Geomembranes are thin plastic sheets that are essentially impervious and are used to prevent leakage from liquid or solid-storage facilities. Geomembranes are frequently referred to as Flexible Membrane Liners (FMLs) in environmental regulations, such as in Subtitle D of the Resource Conservation and Recovery Act.

==Overview==
Fabricated geomembranes are geomembranes that are flexible enough to be seamed or welded into large panels in a factory, folded, transported to the project site, unfolded without creasing or damage, and field seamed and tested as necessary. These geomembranes are relatively thin (usually less than 45 mils, [1.1 mm] thick), flexible, and can be reinforced with fabrics. Fabricated geomembranes can be accordion folded or rolled up to facilitate deployment and reduce double folds as shown in photographs.

Factory fabrication reduces field seaming by 70 to 90% depending on the geometry of the installation and weight of the geomembrane material used, which reduces field testing and patching, installation time, and overall cost. The panel size is limited only by the allowable shipping weight, which depends on the mode of transportation. The reduction of installation time and testing is particularly important in harsh environments which can extend the “field installation season”. Fabricated panels can be large enough to create “drop-in” liners that do not require any field seaming, testing, or patching which speeds installation and improves quality. Fabricated geomembranes also allow a more modular construction approach which results in less resources having to be committed to one location for an extended period, e.g., personnel and deployment, welding, and testing equipment. Modular construction also adds more predictability to project scheduling by reducing weather, transportation, site access, testing and data interpretation, and labor issues.

==Applications==
Fabricated geomembranes can be used for a variety of applications including in alphabetical order: aquaculture, baffle curtains, canals, decorative ponds, deicing fluid ponds, drill pad liners for oil and gas development, exposed or floating covers, fertilizer containment, golf course ponds, hydrocarbon containment, landfill liners and covers, mine tailings ponds and heap leach pads, reservoirs, sewage lagoons, tank liners, and wastewater ponds.
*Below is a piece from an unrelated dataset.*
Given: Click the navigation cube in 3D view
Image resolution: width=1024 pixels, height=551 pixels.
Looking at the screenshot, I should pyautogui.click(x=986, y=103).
==Installation practices==
Flexible geomembranes are fabricated into panels the size of which is controlled by the allowable shipping and handling weight. It is common to ship panels that weigh 1,816 kg (4,000 Ibs.) but panels as heavy as 4,086 kg (9,000 Ibs.) have been shipped.

After moving the panel to the proper deployment location as indicated on the Panel Layout Diagram for the project, the panel is unfolded or unrolled from the shipping pallet. The pallet is usually on a front-end loader or forklift which moves backwards to facilitate unfolding or unrolling of the panel. Pulling the geomembrane panel off the pallet or the roll by a chain is not recommended because it may damage the geomembrane. Deployment personnel are then positioned approximately 4.6 m apart along the edges of the panel to unfold and move the panel into the proper location. If the edge to be gripped is to be subsequently welded or bonded, the panel edge is folded back about 0.6 to 1.0 m, creating a fold. The fold is gripped using the 0.3 m long by 10 mm (1-foot long by 2 inch) diameter smooth wooden dowel or a smooth grade stake rather than the edge itself. This is to avoid stretching the panel edge where it is to be bonded to another panel. As the panel is pulled out, it is necessary to maintain air under the geomembrane to reduce friction with the ground surface. This can be accomplished by holding the panel edge and advancing at a rate fast enough to create air under the geomembrane as it is unfolded. Another method is to “fan” air under the geomembrane by raising and lowering the edge of the panel to create a wave-like action across the liner as it is being spread. After the panel is set in the exact position, it is welded or bonded to adjacent panels.